It’s a small honky tonk but for some of the regulars, it’s a neighborhood bar. The place has an almost cult-like following from those near and far. (Here’s a link to some letters from the bar’s fan base.) It won the Austin Chronicle’s Best Friendly Bar award in 2002. When I arrived early evening on a Tuesday, a group of folks were sitting around a table playing dominoes.
Ginny, who doesn’t smoke or drink, didn’t let the small size of the place stop her from bringing in live music when she took over the saloon in 1993. The music is country and the most popular band is Dale Watson. For many years he has played there every Thursday and Sunday night when he wasn’t traveling. And when he is traveling he doesn’t hesitate to tell people about the Little Longhorng Saloon back in Austin. Ginny says she’s received a number of letters over the years from Europeans who have visited the bar while in Austin on Dale’s recommendation. You can catch Dale there most Sunday nights now. Other regulars include Justin Trevino, Roger Wallace, and Billy Dee (see recent Statesman article on Billy). The photo on the left shows the wall behind her corner stage with pictures of many of the bands that have played there over the years.

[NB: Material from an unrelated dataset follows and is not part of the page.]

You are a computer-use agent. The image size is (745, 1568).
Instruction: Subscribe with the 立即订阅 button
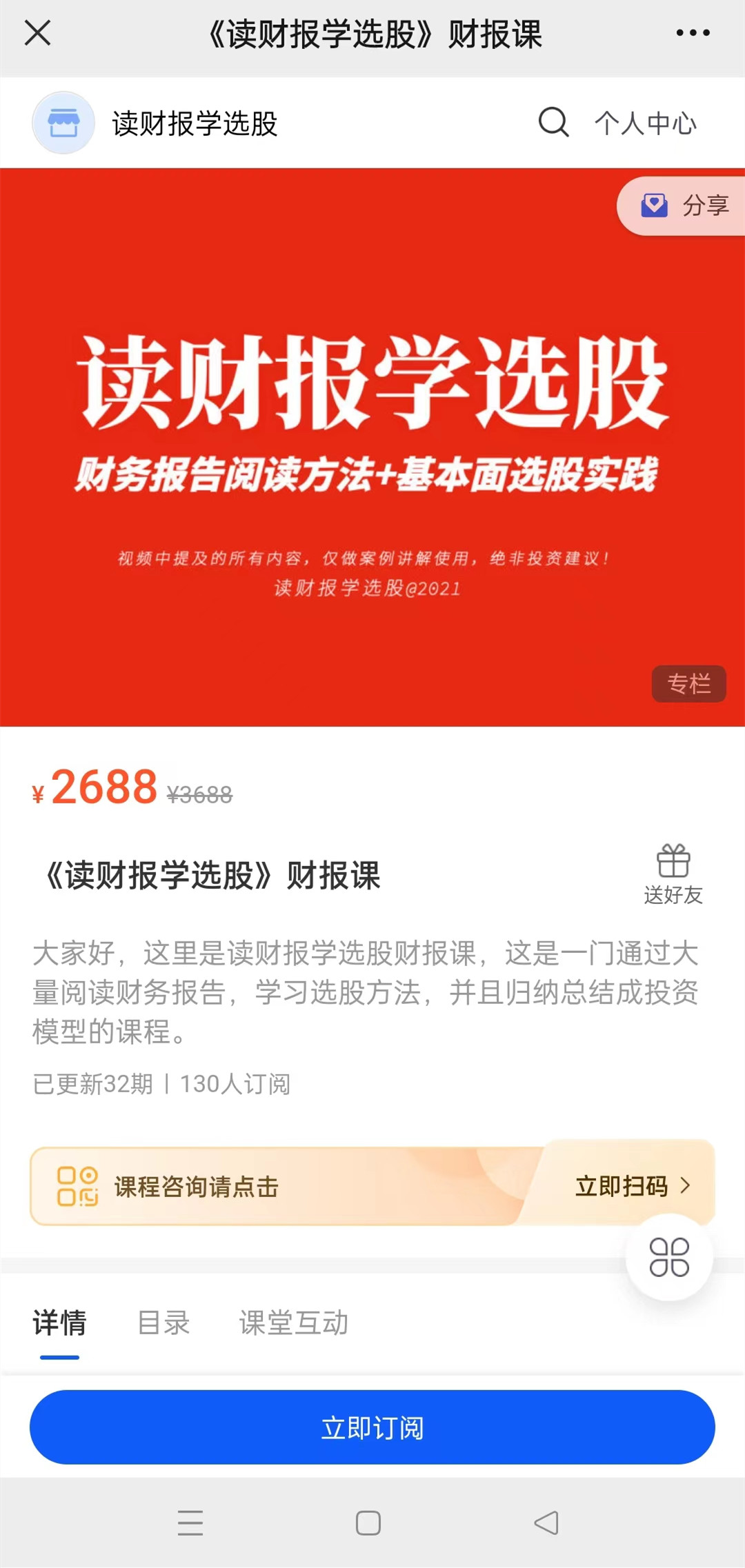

Given that it’s SXSW week, I asked whether she was hosting any of the 1,400 bands in town as part of the event. She had been asked in the past but wasn’t interested in all of the commotion that came with it. For the 3 or 4 days of the event, bands are constantly setting up and breaking down their equipment. It’s not worth the trouble. No surprise, the Little Longhorn Saloon strikes me as the place to escape when the festival descends on the city.
The Little Longhorn Saloon is a small, narrow place. When you walk in the door the pool table is right there. I imagine this can disrupt a pool shooter’s concentration. The size of the place doesn’t stop folks from dancing though. And she brings in a mix of clientele: old, young, bikers, country western lovers, students, UT football players on occasion, and the curious. I asked Ginny if she had any old photos of the place. She provided me the one to the right from a book entitled “Genuine Texas Handbook,” by Rosemary Kent. The book was published in 1981. No telling how old the photo is. Looks like it was taken before they had paved the parking lot.
The Little Longhorn Saloon hasn’t changed much over the years. As Ginny put it, the only thing that’s different is the beer selection and the neon signs promoting it. Lone Star, by far, is her most popular beer and that hasn’t changed over the years.
Ginny’s is open 6 days a week (Tues – Sun) from 9 a.m. to 2 a.m.. Go there for live music, beer, pool and good company. There’s never a cover. In addition to beer and wine Ginny’s offer setups. They don’t have a kitchen so food is pretty much limited to snacks. Allandale, the only neighborhood in the world with a Little Longhorn Saloon.